# 6111 metal flat revisited



## T-Man (May 16, 2008)

I bought this while the wife chatted with the dealer. Rusted yeah. Scotch brite to the rescue. My helpers want to remind you that the rumors of the swine flu were false. So blue tape around the trucks and some paint grey and red. I leave the Lionel on the sides original.
Next, make some bracketts.


----------



## T-Man (May 16, 2008)

I have a template to start and trace it to the metal. For tools I used tin snips, hammer, vise, pliers, and the dremel wit a cutting wheel.I cut along the top first. Most are rough cuts as I go along I trim for symetry.











The I cut in from the sides. This is where the pin will be made to go through the frame. The two mor cuts to shape the lower end.










I cut down on the inside. The cross cut is done with a dremel cutting wheel. If you want it to hold pipes you need to cut shorter in length from the top. I do a double bend for the end tabs. Then the fit up to mark where the pins need to be for the brackett to sit. You can see the mark in black.










Bend up after cutting the pins. Finally I use a vise for the final bend toward the center of the car.










Finally I trim the uprights, the sides can be off in thickness. My template is off and I have yet to make an exact pair. I like the fact that I can make them higher than the original.Then a paint job and assembly.


----------



## T-Man (May 16, 2008)

*Time for another!*

I bought this one hoping to switch out the caboose parts but the holes are different. The color is more yellow than orange. So I used scotchbrite and rubbing compound.

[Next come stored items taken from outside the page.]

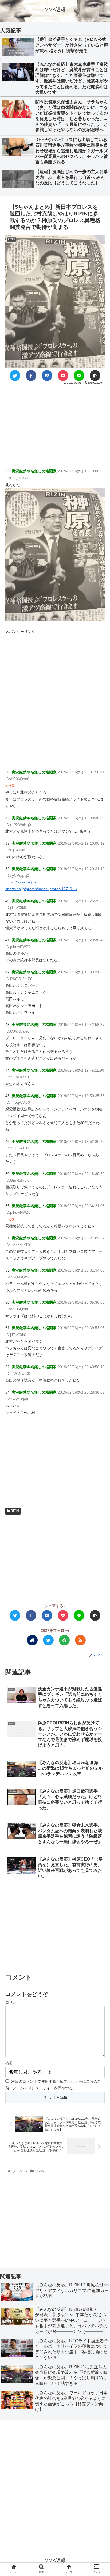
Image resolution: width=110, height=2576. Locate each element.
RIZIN (14, 1511)
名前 (9, 2063)
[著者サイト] (32, 1640)
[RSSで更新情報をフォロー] (80, 1640)
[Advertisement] (55, 425)
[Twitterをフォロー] (48, 1640)
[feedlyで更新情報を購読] (64, 1640)
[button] (99, 1279)
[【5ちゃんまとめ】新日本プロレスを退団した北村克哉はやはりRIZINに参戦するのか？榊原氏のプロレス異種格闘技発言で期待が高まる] (47, 375)
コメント (12, 2002)
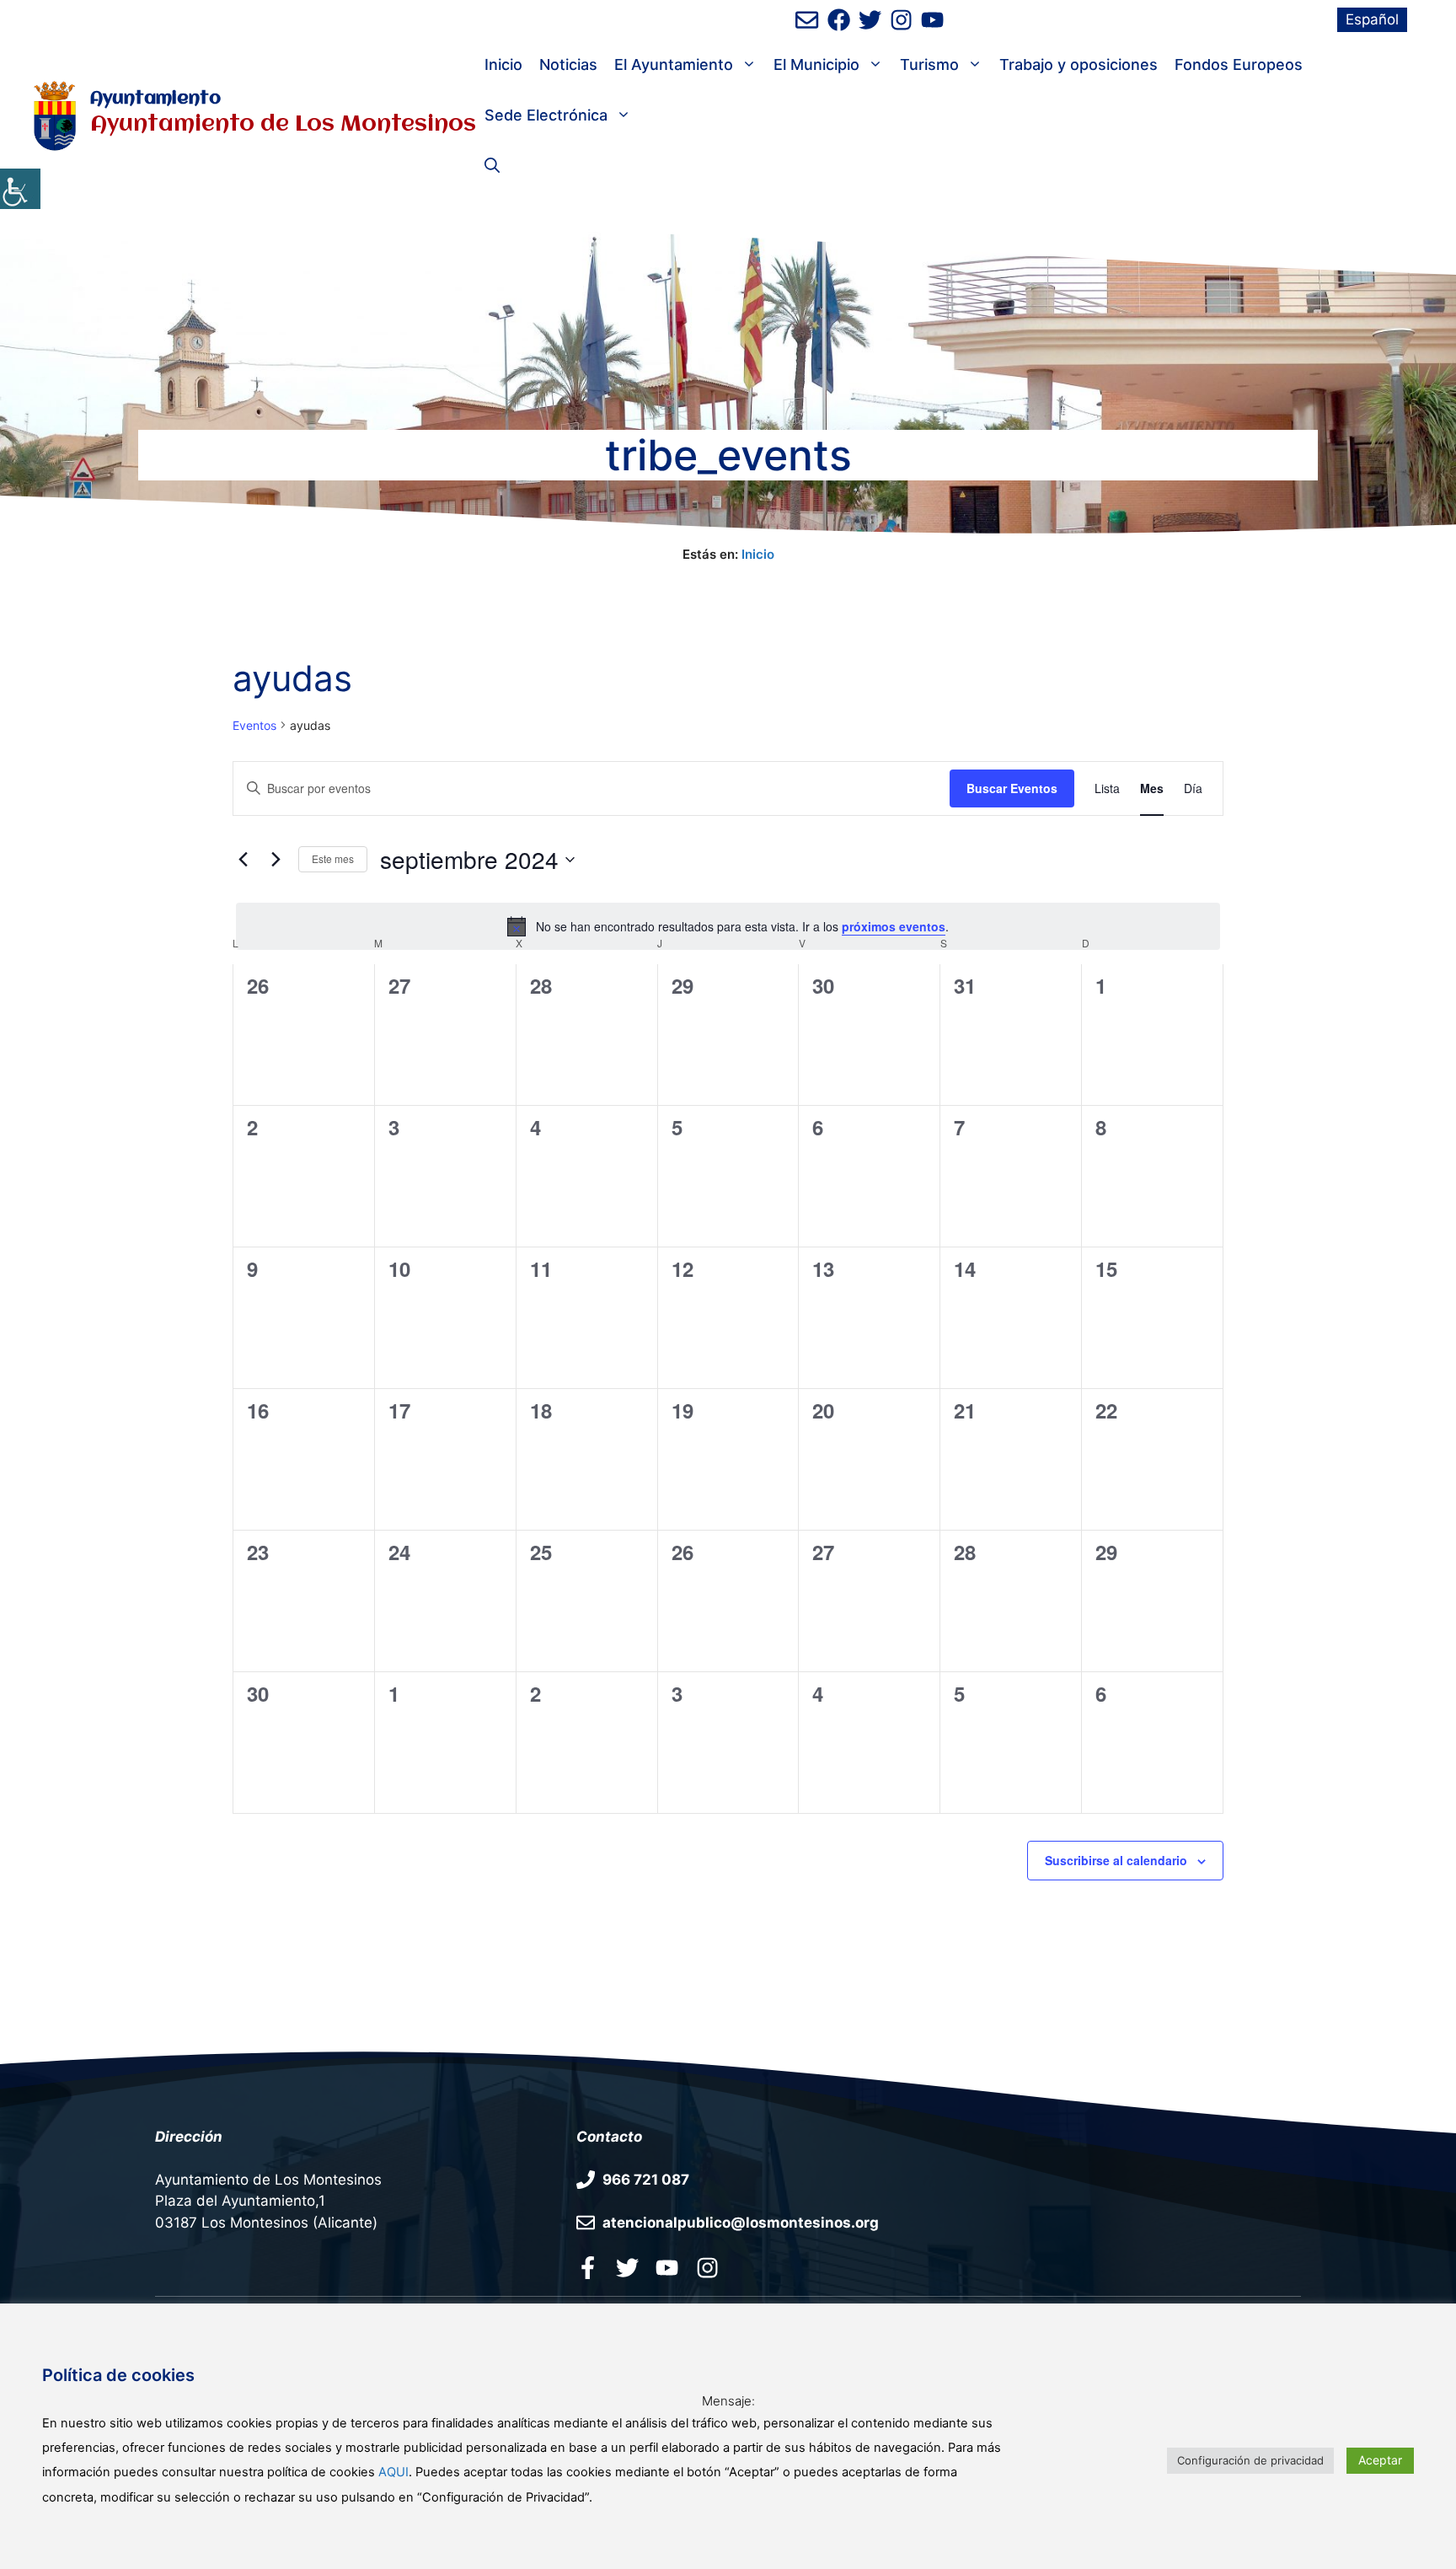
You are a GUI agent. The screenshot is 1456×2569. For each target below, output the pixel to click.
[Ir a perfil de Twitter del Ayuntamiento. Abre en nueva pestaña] (870, 20)
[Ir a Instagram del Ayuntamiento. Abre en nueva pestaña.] (707, 2267)
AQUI (393, 2472)
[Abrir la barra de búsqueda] (492, 166)
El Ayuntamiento (673, 64)
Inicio (503, 64)
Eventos (254, 725)
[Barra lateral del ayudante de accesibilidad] (20, 189)
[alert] (728, 926)
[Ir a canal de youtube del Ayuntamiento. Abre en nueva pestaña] (932, 20)
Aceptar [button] (1380, 2460)
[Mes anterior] (243, 860)
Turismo (929, 64)
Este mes (333, 858)
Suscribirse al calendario (1116, 1860)
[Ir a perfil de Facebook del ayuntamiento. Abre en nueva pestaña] (838, 20)
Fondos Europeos (1239, 64)
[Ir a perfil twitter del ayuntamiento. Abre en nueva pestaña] (627, 2267)
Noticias (568, 64)
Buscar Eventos (1011, 788)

The left picture is half done on left and dirty to the right side. Last picture completed.
Then a floor shine to finish.









Any ideas on the curious hole by the truck rivet on one side??? Both 6111's have it.











A perfect Match.


----------



## tjcruiser (Jan 10, 2010)

T-Man,

My 6151 with the black-and-white Range Patrol truck uses that very same flatcar. I looked, and it has the same round hole near a truck rivet ... one side only. No idea what it's for. I suspect that the 4 rectangular holes (closer to the car midbody) were for cargo tiedowns on my Range Patrol, and for a pair of two-posted pipe stanchions on the 6111 cars. I see no apparent use of the round hole in the photos in my books on any of the 6111, 6121, or 6151.

TJ


----------



## Big Ed (Jun 16, 2009)

Did you know,

copy and paste,

An interesting note regarding this style flatcar is its use after production of the flatcars cars ended in 1957. A slightly modified version of the flatcar -- specifically the elimination of one end-railing -- eventually became the frame for all work cabooses manufactured by Lionel after 1957. 

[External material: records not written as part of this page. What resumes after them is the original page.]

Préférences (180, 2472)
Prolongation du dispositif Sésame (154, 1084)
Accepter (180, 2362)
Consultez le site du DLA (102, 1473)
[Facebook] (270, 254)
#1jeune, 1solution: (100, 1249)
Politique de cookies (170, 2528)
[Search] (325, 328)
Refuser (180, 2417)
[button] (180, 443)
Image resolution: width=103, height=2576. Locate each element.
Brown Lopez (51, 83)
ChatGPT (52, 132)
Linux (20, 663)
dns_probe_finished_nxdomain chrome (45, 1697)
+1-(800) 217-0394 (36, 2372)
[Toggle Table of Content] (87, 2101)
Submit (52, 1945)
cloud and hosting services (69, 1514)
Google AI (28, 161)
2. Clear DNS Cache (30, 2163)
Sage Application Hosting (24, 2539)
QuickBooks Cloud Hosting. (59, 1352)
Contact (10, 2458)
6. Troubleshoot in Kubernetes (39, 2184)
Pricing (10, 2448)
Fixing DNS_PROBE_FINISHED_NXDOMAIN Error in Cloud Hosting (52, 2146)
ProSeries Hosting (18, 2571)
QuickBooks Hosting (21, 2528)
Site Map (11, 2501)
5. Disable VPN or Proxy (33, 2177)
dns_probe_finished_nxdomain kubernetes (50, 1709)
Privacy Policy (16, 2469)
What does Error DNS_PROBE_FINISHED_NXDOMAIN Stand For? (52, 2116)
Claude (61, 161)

Are you sure that is a 6111?

I read something about the hole somewhere in my research travels, but can't it it up again.


----------



## gc53dfgc (Apr 13, 2010)

I would imagine it is for an electrical pick-up for a special version of the car with a lighted or motored load or one that was intended to be but never was.


----------



## Big Ed (Jun 16, 2009)

gc53dfgc said:


> I would imagine it is for an electrical pick-up for a special version of the car with a lighted or motored load or one that was intended to be but never was.



I think you hit the nail on the head!
If they used it for cabooses that would be for the light bulb wire to come up through the frame.


----------



## tjcruiser (Jan 10, 2010)

Sounds entirely plausible to me. Good detective work Ed & GC !!!

TJ


----------



## T-Man (May 16, 2008)

It makes sense for the wire.
The work caboose has different holes. I will get a picture. Done.


----------